Everything in the records below from the line containing "The width and" through the line containing "the option about" is to be reproduced exactly, those two lines included; no picture is to be copied.

## Provided records
-------------------------

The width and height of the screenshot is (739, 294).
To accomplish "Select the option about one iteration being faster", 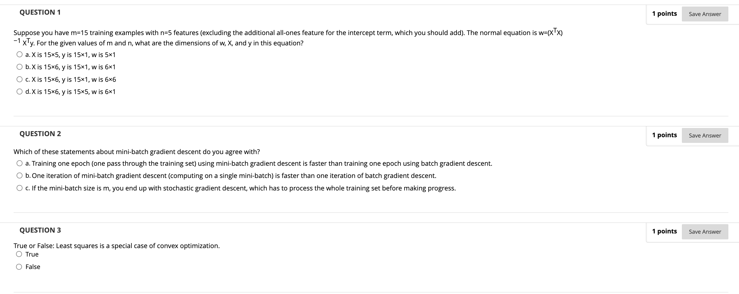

-------------------------

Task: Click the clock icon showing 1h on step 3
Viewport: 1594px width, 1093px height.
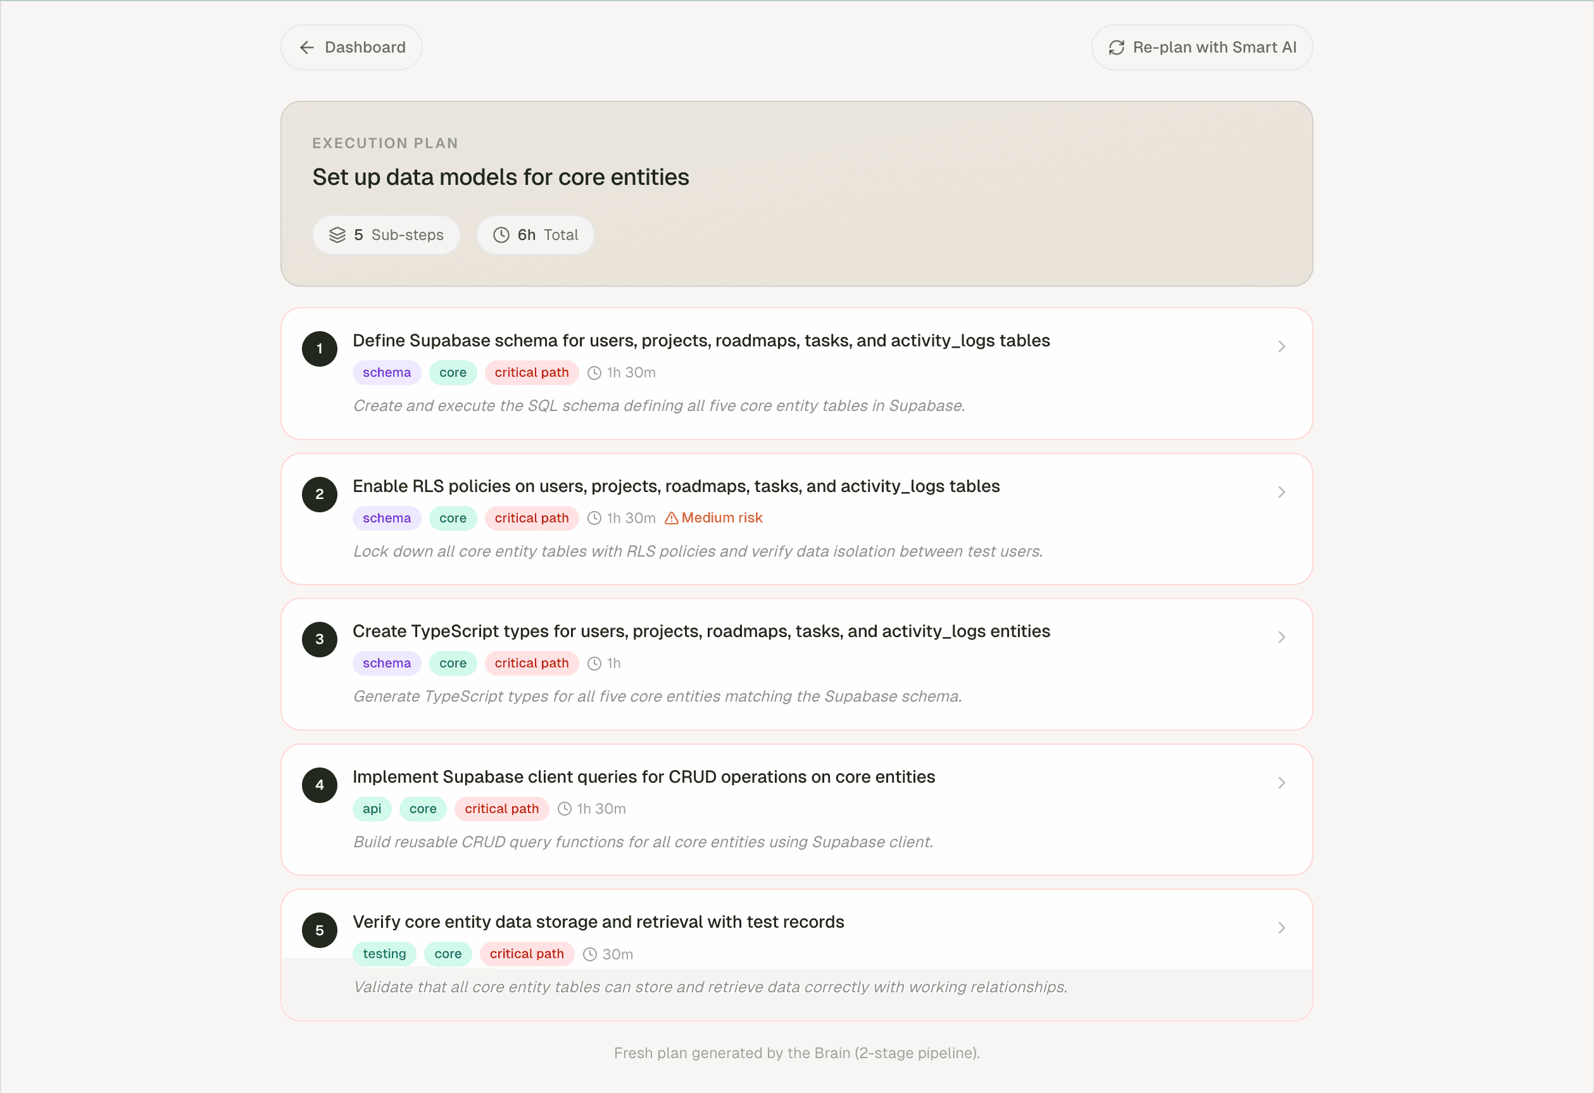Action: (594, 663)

-------------------------

## Reply
The width and height of the screenshot is (739, 294).
To accomplish "Select the option about one iteration being faster", 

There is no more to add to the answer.